§ Provided material
__________

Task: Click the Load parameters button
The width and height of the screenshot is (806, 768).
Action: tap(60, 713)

__________

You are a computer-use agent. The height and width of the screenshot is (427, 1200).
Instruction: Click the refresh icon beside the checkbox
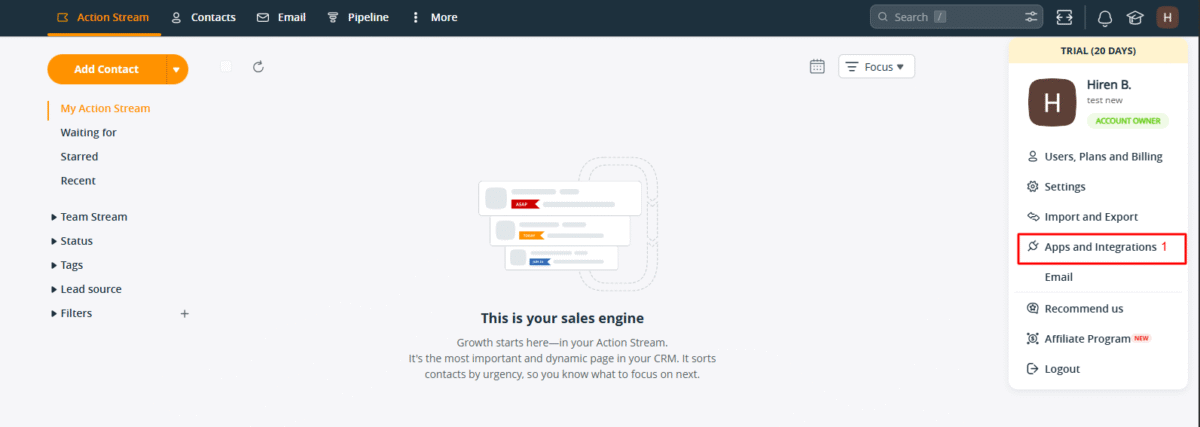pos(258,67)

__________

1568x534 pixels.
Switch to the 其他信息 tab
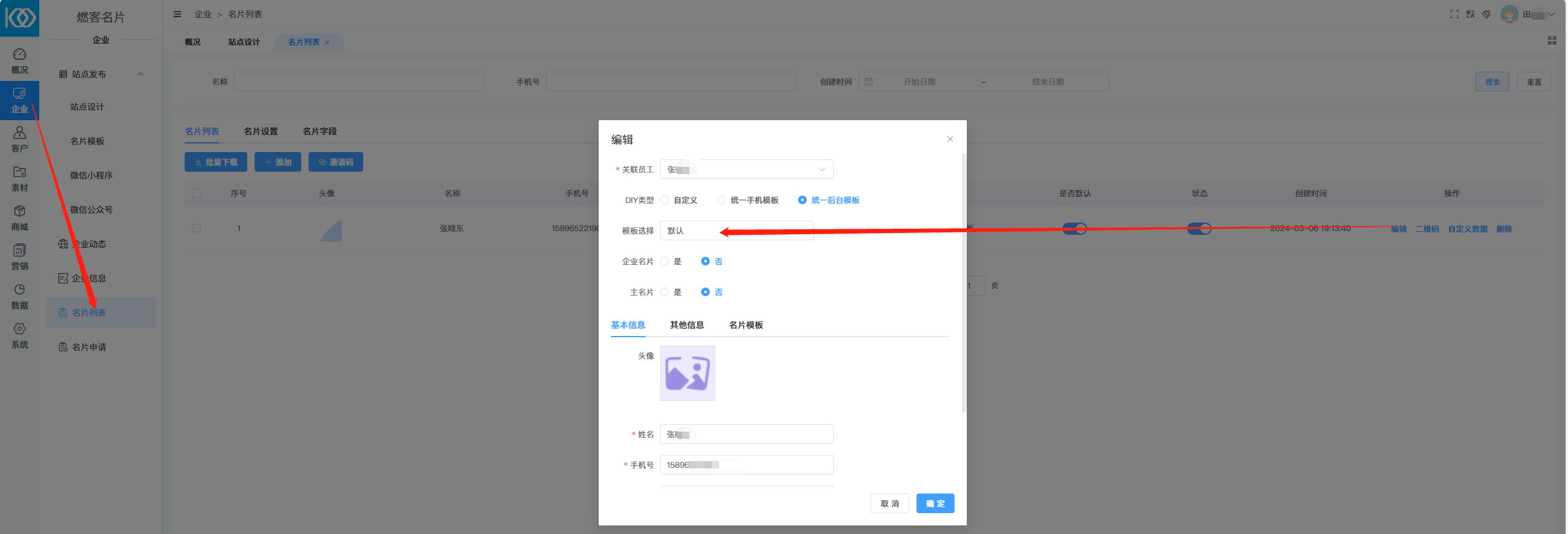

__________

§ Work to do
Rewrite the listing lines between the line holding "You are a computer-use" and the line holding "pos(258,67)", inclusive, with "refresh" replaced by "reload" and everything else unchanged. Leave the pictures out of your answer.

§ Reply to the exercise
You are a computer-use agent. The height and width of the screenshot is (427, 1200).
Instruction: Click the reload icon beside the checkbox
pos(258,67)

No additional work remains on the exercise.